(Stored items)
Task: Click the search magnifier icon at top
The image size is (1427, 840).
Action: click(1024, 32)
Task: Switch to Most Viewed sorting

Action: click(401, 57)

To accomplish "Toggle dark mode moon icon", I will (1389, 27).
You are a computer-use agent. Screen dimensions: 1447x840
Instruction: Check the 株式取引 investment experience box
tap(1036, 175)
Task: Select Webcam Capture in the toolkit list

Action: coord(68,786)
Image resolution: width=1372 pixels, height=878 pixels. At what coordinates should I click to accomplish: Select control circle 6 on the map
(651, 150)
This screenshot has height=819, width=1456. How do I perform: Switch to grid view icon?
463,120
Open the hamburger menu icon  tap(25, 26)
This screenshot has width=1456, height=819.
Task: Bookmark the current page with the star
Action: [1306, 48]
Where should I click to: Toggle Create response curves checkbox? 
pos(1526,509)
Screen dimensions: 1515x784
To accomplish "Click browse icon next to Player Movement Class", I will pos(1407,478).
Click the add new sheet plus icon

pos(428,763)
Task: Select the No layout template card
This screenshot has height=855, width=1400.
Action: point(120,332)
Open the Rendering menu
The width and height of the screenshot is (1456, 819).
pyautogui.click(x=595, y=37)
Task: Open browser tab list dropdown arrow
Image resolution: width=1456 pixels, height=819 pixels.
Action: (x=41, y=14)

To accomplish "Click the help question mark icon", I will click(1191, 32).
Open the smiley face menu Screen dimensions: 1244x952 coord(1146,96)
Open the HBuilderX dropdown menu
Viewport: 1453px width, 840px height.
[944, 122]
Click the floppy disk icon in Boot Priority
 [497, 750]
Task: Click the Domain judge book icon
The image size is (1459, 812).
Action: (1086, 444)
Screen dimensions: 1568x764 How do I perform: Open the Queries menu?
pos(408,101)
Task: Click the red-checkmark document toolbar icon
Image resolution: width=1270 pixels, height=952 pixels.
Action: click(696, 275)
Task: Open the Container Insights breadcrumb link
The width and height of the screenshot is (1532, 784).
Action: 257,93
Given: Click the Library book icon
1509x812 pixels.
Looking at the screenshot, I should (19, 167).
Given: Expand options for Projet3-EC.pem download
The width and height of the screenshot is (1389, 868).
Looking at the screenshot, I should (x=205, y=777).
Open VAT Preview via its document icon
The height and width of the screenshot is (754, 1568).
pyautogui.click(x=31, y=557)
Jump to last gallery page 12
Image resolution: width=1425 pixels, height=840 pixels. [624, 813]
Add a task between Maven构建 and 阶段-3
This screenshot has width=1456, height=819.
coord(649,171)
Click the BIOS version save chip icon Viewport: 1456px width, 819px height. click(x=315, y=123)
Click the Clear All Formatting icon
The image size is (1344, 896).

## Activity
Search the entries above for the string "Given". Copy each line in which it appears.

## Your response
Given: Click the Library book icon
Given: Expand options for Projet3-EC.pem download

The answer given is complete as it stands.